I like to say that much of astronomy in any one category before the year 2000 was done with 100 objects. With SDSS we were talking about millions of objects in broad classes and about subcategories of up to 10,000 objects (different types of quasars, different types of stars, different types of galaxies). So the certainty with which you could define a certain kind of object or subdivide quasars into categories and therefore different stages of their lives is just orders of magnitude higher; you have tens of thousands of objects to study instead of hundreds. For SDSS it was very important that the large samples be rigorously selected.
Suppose you passed a hotel housing basketball players engaged in the final four of the NBA championship. There would be about 100 players, and if you tried to characterize all of humanity by observing these 100 individuals, you would end up with a picture that does not reflect the actual breadth of characteristics defining humanity; for instance, you might conclude that most humans are 7 feet tall. So it is with astronomical objects.

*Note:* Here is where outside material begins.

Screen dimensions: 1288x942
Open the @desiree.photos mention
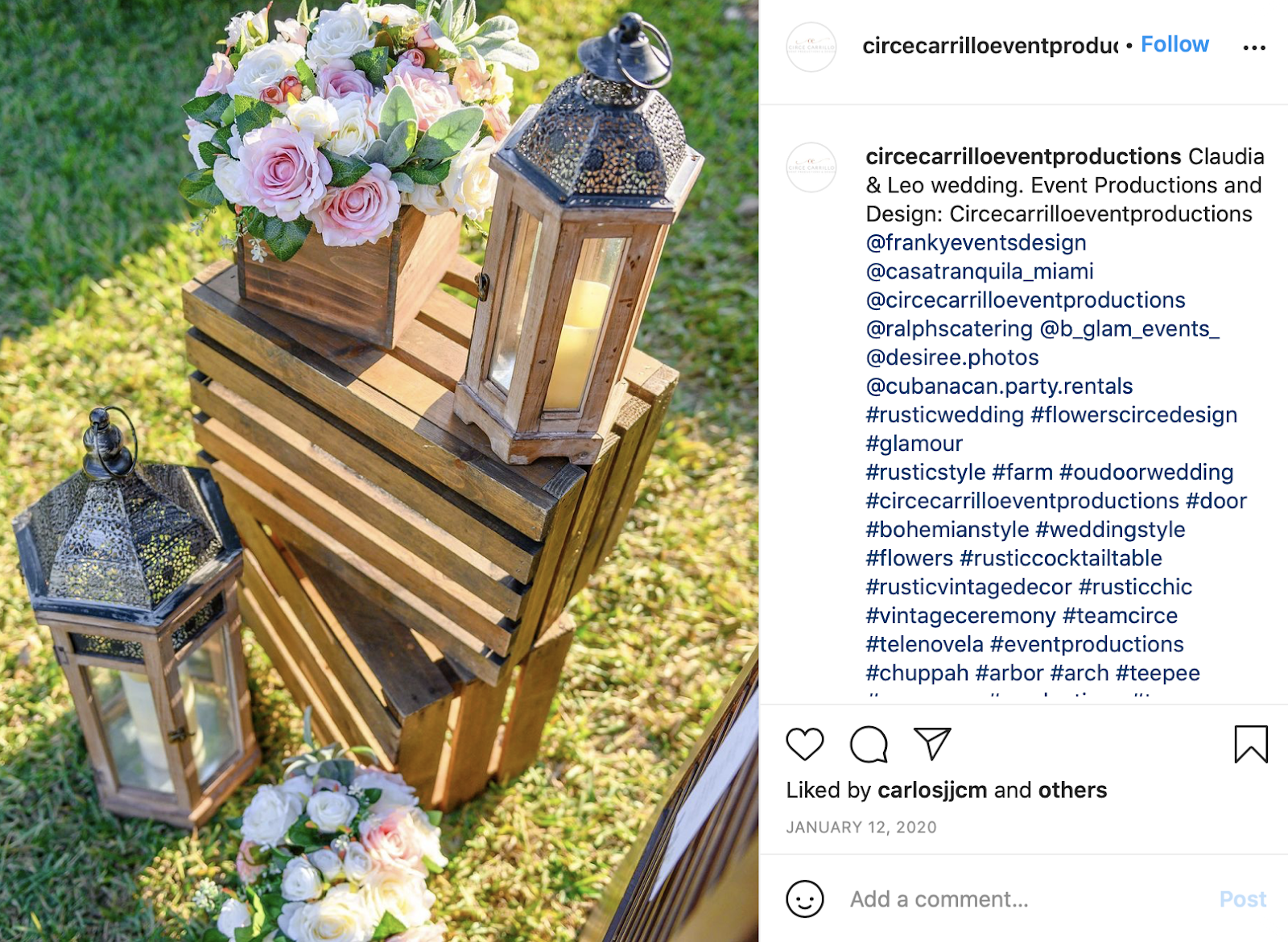(952, 357)
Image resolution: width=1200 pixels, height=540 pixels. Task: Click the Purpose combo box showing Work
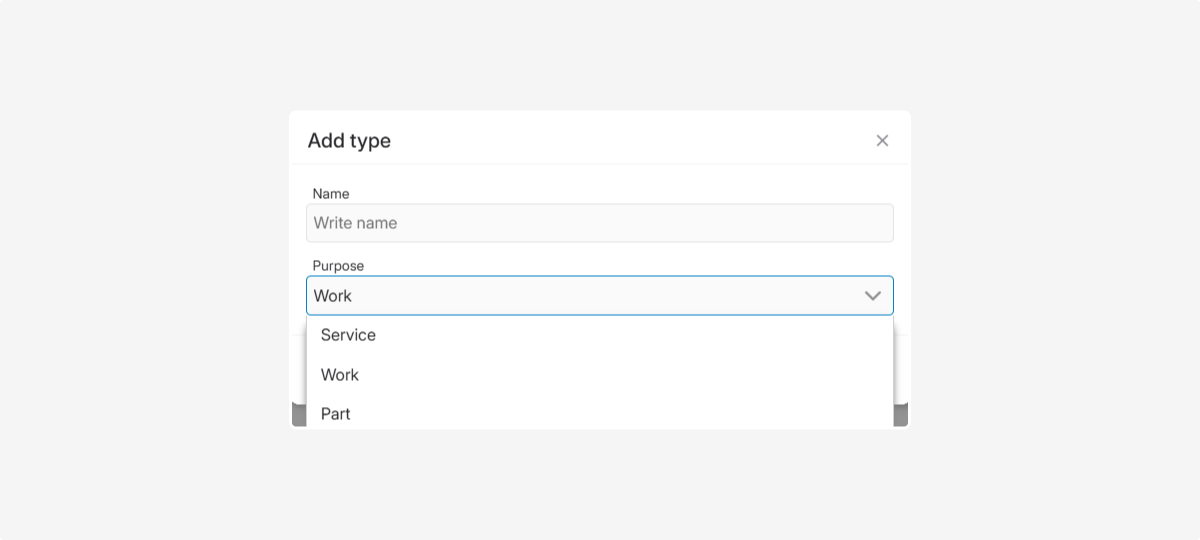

Typical and Atypical Galaxies: The top four images (NGC 450, NGC 60, NGC 1032, NGC 4753) are typical galaxies and commonly found in the Universe. The bottom four images (ARP 240, UGC 08504, UGC 10770, UGC 1597) are the result of galactic interactions and are atypical. Because they are so rare, getting large enough samples for systematic study could only be done with enormous, large-area sky surveys such as SDSS.